If you’ve taken a course in numerical computing you’ll be familiar with the various sources of numerical error. First you have **representation error** that arises when you have to represent a number with a finite number of digits. A common example: the decimal expansion for 1/3 = 0.3333… has a never-ending string of 3’s and at some point you just have to cut it. The same happens with 1/10 in binary. When you start adding (or subtracting) you may fall victim to **loss of significance**: when the two numbers have drastically different magnitude you lose least significant digits in the smaller one. You can also have **cancellation**: when two numbers have almost equal magnitude but opposite signs, you lose the most significant digits and produce a large relative error. You may also suffer from **overflow** and **underflow** when magnitude of intermediate or final results gets out of the representable range.

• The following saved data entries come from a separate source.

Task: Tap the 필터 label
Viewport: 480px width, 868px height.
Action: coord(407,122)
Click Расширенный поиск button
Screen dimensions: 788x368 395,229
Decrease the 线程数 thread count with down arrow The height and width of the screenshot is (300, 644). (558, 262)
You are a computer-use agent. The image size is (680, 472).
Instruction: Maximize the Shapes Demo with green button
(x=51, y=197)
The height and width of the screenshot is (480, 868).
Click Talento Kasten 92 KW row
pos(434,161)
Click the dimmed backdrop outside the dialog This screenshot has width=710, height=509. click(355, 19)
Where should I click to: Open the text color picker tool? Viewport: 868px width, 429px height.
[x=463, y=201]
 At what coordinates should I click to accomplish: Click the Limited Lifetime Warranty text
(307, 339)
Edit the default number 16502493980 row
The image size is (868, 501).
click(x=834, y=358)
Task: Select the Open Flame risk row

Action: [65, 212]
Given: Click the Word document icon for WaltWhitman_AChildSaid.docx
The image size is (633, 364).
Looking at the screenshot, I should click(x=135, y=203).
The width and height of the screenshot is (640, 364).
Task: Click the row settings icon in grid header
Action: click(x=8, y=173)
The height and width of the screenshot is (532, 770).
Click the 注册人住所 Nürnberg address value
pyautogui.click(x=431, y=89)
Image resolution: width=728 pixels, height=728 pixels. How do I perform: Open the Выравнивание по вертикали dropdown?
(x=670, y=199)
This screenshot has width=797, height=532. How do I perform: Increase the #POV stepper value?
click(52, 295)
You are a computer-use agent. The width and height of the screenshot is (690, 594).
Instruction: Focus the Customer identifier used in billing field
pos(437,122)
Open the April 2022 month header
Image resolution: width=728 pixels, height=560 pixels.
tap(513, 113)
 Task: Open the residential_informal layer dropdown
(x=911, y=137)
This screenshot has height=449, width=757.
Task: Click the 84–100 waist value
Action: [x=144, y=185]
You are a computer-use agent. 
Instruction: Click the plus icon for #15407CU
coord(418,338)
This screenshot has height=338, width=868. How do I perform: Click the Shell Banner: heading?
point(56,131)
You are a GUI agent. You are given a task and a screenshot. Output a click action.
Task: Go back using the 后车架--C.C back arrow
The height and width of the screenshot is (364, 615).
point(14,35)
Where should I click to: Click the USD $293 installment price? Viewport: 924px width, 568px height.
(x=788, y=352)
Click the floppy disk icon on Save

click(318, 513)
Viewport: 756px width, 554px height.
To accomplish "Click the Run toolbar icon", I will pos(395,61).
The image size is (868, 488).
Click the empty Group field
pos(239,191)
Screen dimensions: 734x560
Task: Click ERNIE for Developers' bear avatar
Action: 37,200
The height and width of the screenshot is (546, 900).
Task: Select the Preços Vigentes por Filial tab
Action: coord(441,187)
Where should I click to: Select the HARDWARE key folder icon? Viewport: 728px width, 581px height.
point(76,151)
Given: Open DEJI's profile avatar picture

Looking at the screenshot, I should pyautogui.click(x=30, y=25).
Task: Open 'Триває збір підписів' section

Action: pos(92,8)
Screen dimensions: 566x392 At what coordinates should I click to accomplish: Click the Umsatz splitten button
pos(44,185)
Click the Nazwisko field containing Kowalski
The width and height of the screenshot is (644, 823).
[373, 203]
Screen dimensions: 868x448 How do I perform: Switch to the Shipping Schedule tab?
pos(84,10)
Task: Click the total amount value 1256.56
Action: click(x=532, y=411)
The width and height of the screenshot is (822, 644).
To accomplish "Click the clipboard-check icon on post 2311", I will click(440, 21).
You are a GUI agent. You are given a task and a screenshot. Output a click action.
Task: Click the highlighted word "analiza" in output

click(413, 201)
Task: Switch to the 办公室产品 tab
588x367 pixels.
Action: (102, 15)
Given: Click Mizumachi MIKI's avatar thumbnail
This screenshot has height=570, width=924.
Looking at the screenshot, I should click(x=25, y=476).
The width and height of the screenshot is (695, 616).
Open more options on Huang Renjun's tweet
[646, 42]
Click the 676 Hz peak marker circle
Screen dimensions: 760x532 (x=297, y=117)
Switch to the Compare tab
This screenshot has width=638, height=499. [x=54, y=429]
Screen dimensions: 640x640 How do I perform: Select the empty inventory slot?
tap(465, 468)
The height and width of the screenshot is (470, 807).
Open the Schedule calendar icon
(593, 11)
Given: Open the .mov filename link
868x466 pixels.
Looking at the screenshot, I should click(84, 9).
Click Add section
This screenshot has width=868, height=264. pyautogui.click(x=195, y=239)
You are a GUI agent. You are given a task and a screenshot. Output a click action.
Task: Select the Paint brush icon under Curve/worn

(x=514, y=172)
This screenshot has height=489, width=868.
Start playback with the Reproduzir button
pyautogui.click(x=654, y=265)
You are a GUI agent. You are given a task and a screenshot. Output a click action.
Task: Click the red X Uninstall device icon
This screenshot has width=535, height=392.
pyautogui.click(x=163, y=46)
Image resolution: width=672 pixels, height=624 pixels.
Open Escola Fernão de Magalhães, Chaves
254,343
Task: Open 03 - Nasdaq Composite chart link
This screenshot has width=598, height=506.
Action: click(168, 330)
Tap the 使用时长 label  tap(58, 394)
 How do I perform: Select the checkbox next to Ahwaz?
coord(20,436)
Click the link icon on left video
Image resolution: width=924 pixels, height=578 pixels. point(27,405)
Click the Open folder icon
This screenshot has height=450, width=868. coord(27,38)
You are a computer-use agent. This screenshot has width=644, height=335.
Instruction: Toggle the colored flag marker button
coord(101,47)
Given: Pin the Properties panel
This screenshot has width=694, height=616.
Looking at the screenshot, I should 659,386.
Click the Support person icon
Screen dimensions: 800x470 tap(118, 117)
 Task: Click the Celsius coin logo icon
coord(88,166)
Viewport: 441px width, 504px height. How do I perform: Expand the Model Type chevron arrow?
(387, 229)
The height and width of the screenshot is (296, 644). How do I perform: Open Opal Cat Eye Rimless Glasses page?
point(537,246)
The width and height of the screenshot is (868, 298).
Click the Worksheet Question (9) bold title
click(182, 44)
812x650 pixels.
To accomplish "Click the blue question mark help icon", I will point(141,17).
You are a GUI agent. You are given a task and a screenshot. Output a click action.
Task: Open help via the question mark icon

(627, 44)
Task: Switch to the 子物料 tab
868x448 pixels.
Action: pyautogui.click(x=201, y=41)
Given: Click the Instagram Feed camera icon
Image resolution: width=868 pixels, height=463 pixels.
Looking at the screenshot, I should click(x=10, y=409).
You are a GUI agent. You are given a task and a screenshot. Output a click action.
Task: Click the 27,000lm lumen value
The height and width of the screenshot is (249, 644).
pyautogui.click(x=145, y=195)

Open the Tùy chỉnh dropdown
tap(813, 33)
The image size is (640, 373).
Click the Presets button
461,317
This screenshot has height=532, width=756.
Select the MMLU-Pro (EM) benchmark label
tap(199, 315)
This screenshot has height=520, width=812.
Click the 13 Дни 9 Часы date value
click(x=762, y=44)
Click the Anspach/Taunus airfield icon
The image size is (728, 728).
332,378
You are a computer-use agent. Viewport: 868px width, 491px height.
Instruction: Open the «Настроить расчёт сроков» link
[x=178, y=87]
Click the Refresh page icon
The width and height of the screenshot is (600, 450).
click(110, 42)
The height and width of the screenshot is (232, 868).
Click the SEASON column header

There’s also a surprising source of error that comes from performing intermediate calculations with *higher precision* than you asked for. This happens when programming in C or C++ on the Intel architecture, where the x87 floating point unit works with 80-bit floating point numbers instead of the 64-bit double precision values we’re used to.

You are probably asking, *how can higher precision make things worse?* Let me explain, by calculating 30% of 36500 in C:

double percentage = 0.3; int val = 36500 * percentage; // val should be 10950, but the computer says 10949!

The problem is that `percentage`

is slightly less than 3/10 to begin with because of representation error. When it is converted into an 80-bit precision value for use with the x87 floating point unit the result is far from what the machine would calculate as 3/10. The result of the multiplication will be just slightly less than 10950, and the program returns **10949** as the value for `val`

. And this of course leads to fun Stackoverflow questions.

How can this be fixed? Use the `round`

function to round the result to the nearest integer. Or if you want to truncate, don’t use floating point numbers at all:

int val = 36500 * 3/10;